Perceptions And Management of Diabetes in Senegalese Diabetics and Their Family Caregivers

Open Access
Canagarajah, Phoebe Nivedhana
Area of Honors:
Biobehavioral Health
Bachelor of Science
Document Type:
Thesis Supervisors:
  • Rhonda BeLue, Thesis Supervisor
  • David John Vandenbergh, Honors Advisor
  • Senegal
  • diabetes
  • caregivers
  • family
  • family systems
  • Africa
As of 2014, according to the International Diabetes Foundation, 21.5 million people in Africa were diabetics, with the number projected to increase to 41.5 million by 2035. Additionally, studies have found that family heavily impacts chronic disease management in Sub-Saharan Africa (Airhihenbuwa, 2007; Casale, 2014), including in Senegal, the focus of this study. Family involvement in disease management improves health-seeking behavior in patients (Aikins, 2005), and provides an important source of support.

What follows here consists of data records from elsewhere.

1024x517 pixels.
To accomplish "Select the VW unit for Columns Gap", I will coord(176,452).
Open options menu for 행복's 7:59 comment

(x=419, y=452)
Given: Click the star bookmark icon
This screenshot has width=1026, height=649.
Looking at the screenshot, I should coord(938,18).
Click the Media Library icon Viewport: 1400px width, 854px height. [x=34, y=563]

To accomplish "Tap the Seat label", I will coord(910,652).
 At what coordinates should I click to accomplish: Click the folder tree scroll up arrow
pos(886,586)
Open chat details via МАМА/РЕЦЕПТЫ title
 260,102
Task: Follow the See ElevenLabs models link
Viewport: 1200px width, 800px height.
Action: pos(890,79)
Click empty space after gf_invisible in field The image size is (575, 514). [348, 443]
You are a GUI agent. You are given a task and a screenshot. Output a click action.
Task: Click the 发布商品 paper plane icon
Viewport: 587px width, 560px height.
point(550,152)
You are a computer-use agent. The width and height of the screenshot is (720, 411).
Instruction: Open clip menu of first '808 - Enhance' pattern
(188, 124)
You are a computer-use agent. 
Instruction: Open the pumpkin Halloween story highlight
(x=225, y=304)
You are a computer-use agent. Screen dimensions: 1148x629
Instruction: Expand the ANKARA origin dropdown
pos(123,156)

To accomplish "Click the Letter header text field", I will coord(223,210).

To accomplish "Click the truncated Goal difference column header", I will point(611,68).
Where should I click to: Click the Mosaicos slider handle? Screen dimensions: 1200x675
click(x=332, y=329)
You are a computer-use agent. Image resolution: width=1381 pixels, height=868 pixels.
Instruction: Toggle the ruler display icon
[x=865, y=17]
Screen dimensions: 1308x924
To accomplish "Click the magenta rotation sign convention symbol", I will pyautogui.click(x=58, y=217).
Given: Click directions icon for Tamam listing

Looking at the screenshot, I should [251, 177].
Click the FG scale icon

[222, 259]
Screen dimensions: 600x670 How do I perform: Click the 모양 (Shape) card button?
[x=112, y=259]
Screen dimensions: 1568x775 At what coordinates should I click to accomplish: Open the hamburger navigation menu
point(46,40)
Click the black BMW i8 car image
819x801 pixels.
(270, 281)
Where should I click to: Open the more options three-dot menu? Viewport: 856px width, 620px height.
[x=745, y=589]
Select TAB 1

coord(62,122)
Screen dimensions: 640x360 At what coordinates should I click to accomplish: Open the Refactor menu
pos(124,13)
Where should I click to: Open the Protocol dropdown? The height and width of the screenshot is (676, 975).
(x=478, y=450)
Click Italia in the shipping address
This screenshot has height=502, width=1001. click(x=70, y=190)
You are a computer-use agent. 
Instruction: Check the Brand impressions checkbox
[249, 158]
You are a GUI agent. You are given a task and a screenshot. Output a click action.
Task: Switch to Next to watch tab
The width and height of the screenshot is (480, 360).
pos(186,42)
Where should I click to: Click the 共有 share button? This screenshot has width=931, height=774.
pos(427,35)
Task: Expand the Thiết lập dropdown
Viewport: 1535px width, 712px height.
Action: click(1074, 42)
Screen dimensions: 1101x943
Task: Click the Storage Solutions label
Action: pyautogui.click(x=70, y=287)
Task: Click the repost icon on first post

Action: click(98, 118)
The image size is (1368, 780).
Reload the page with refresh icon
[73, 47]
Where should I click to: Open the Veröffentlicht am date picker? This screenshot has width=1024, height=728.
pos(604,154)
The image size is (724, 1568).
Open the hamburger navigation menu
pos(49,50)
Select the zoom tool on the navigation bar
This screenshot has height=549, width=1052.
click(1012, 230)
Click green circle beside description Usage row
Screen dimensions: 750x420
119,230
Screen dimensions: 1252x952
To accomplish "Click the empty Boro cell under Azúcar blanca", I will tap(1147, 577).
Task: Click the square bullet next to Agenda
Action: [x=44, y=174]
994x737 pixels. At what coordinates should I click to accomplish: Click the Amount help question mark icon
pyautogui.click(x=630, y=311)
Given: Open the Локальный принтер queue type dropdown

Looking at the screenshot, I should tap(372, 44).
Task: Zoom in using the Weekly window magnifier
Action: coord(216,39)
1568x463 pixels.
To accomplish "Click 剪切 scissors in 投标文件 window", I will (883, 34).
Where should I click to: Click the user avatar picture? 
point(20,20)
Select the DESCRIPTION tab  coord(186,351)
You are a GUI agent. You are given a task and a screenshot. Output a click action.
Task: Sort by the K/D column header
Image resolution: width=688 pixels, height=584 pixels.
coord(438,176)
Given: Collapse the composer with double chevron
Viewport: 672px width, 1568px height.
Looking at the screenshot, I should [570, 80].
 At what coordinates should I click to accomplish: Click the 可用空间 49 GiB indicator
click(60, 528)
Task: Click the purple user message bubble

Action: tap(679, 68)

This qualitative study examined perceptions of diabetes management among 20 Senegalese diabetic patients and their selected family caregivers. Interviews gathered demographic data, such as age and duration of diabetes, and also asked open-ended questions related to diabetes’ impact on participants and their diabetes management ability. Caregivers were asked how caregiving impacted their own health and motivation to prevent diabetes. Interviews with diabetic patients revealed that they rely on family members to help them manage their disease, which included taking the patients to appointments, preparing food, and buying food and/or medications. Many diabetics revealed that their disease was difficult to manage because they lacked needed finances. Caregivers did not have any additional stress from taking care of their diabetic family member. A majority of caregivers also reported that they did not feel additionally motivated to prevent diabetes development, despite being at increased risk for developing diabetes. These findings have implications for diabetes-related interventions in both Senegal and the United States. These implications include the potential benefit of family-based interventions and education services to prevent diabetes, and the need to include caregivers in conversations and decisions about treatment and management.